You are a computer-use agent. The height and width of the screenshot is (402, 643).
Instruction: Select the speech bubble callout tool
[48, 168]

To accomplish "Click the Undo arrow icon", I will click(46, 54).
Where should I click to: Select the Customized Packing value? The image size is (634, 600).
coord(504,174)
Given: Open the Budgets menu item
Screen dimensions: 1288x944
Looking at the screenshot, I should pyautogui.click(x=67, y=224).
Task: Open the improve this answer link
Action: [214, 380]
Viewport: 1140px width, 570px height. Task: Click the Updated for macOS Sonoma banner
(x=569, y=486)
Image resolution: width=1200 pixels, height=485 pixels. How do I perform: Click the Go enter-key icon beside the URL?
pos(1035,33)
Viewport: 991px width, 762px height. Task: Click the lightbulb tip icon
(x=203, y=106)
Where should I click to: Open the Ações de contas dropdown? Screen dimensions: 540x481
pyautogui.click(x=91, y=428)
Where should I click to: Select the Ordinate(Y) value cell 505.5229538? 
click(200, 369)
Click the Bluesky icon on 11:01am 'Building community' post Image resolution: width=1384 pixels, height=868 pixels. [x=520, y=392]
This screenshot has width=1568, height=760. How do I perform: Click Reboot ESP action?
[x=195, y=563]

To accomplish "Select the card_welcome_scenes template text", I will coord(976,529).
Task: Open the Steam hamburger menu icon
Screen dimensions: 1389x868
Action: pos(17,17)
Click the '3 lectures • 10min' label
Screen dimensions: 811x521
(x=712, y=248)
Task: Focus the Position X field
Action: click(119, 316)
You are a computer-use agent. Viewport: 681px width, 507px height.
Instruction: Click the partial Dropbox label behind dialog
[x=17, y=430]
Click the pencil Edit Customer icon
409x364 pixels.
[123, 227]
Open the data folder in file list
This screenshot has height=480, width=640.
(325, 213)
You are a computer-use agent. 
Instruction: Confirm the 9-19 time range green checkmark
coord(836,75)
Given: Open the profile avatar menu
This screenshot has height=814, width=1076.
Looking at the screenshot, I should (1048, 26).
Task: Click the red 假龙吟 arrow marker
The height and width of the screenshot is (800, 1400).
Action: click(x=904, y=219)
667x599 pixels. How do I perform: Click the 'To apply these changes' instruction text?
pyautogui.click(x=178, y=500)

### [Exercise prompt]
Your answer must be the complete listing, retyped exactly.

### [Response to this task]
You are a computer-use agent. The height and width of the screenshot is (402, 643).
Instruction: Select the speech bubble callout tool
[48, 168]

To accomplish "Click the Undo arrow icon", I will click(46, 54).
Where should I click to: Select the Customized Packing value? The image size is (634, 600).
coord(504,174)
Given: Open the Budgets menu item
Screen dimensions: 1288x944
Looking at the screenshot, I should pyautogui.click(x=67, y=224).
Task: Open the improve this answer link
Action: [214, 380]
Viewport: 1140px width, 570px height. Task: Click the Updated for macOS Sonoma banner
(x=569, y=486)
Image resolution: width=1200 pixels, height=485 pixels. How do I perform: Click the Go enter-key icon beside the URL?
pos(1035,33)
Viewport: 991px width, 762px height. Task: Click the lightbulb tip icon
(x=203, y=106)
Where should I click to: Open the Ações de contas dropdown? Screen dimensions: 540x481
pyautogui.click(x=91, y=428)
Where should I click to: Select the Ordinate(Y) value cell 505.5229538? 
click(200, 369)
Click the Bluesky icon on 11:01am 'Building community' post Image resolution: width=1384 pixels, height=868 pixels. [x=520, y=392]
This screenshot has width=1568, height=760. How do I perform: Click Reboot ESP action?
[x=195, y=563]

To accomplish "Select the card_welcome_scenes template text", I will coord(976,529).
Task: Open the Steam hamburger menu icon
Screen dimensions: 1389x868
Action: pos(17,17)
Click the '3 lectures • 10min' label
Screen dimensions: 811x521
(x=712, y=248)
Task: Focus the Position X field
Action: click(119, 316)
You are a computer-use agent. Viewport: 681px width, 507px height.
Instruction: Click the partial Dropbox label behind dialog
[x=17, y=430]
Click the pencil Edit Customer icon
409x364 pixels.
[123, 227]
Open the data folder in file list
This screenshot has height=480, width=640.
(325, 213)
You are a computer-use agent. 
Instruction: Confirm the 9-19 time range green checkmark
coord(836,75)
Given: Open the profile avatar menu
This screenshot has height=814, width=1076.
Looking at the screenshot, I should (1048, 26).
Task: Click the red 假龙吟 arrow marker
The height and width of the screenshot is (800, 1400).
Action: click(x=904, y=219)
667x599 pixels. How do I perform: Click the 'To apply these changes' instruction text?
pyautogui.click(x=178, y=500)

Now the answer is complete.